Mortgage Rates
Fixed vs. Variable Mortgage Rates (ARMs)
When asking for a mortgage loan you will have to decide among two basic flavors: fixed mortgage rates and variable mortgage rates. The variable rates are also known as adjustable mortgage rates or ARMs.
Fixed Interest Rates
Fixed rate mortgages have a single interest rate associated with the mortgage for the life of the loan. In the case of fixed mortgage rates, the interest rate is determined at the beginning of the mortgage and remains unchanged, so the homeowner’s monthly payment is always the same.
Variable Mortgage Rates (ARMs)
A variable rate mortgage, also known as an adjustable rate mortgage (ARM), has an interest rate that can change according to a prespecified economic indicator.

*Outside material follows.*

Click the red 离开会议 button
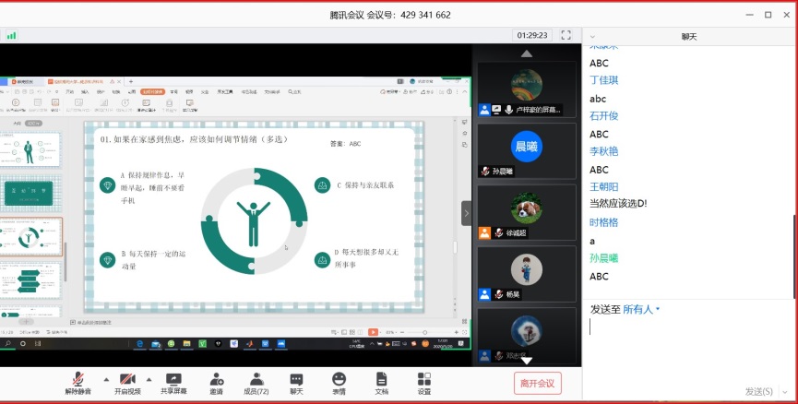The height and width of the screenshot is (404, 798). [537, 383]

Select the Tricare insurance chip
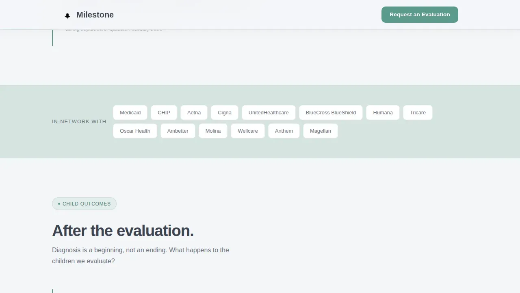point(418,113)
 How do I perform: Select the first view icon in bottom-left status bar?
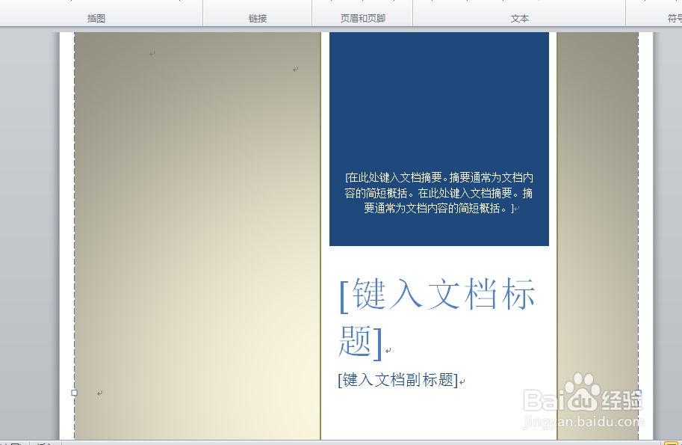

Variable mortgage rates are often tied to well-known financial indexes such as the one-year constant-maturity Treasury securities (CMT), the London Interbank Offered Rate (LIBOR), or the Cost of Funds Index (COFI). At certain times during the mortgage period, such as once each year, the interest rate for the remaining mortgage payments is reset based on the specified index, plus a margin that is also specified in the original terms of the mortgage.
What Is The Better Mortgage Model?
There is no general answer to it. A bank offering fixed mortgage rates has to make guesses about the future development of the general interest rates. There is a risk that the future interest rates will be higher than the current ones. In order to hedge these risks the bank will usually ask for higher rates. This means that under normal circumstances you will pay more for a fixed rate mortgage.
On the other hand nobody can predict the future. If you have a guarantee about your interest rates you can safely plan with it. With a fixed rate loan you will never experience a sudden increase of your interest rate, as can happen with an adjustable rate mortgage. Many Americans lost their homes in the big mortgage crisis because of a massive increase of the interest rates for their ARM models. With a fixed rate you wouldn’t face this kind of trouble.
Adjustable Mortage Rates With Several-Year-Locks
The safety of constant rates is likely to have its price. If you aren’t willing to pay that price and can live with a certain risk you can also think about a mixture of both models. Some banks offer variable rate mortgages with three or five year locks. The rates will be adjusted, but not so frequently as with the normal variable mortgage. The costs for these loans should range somewhere in the middle of the classical fixed rates and variable rates models.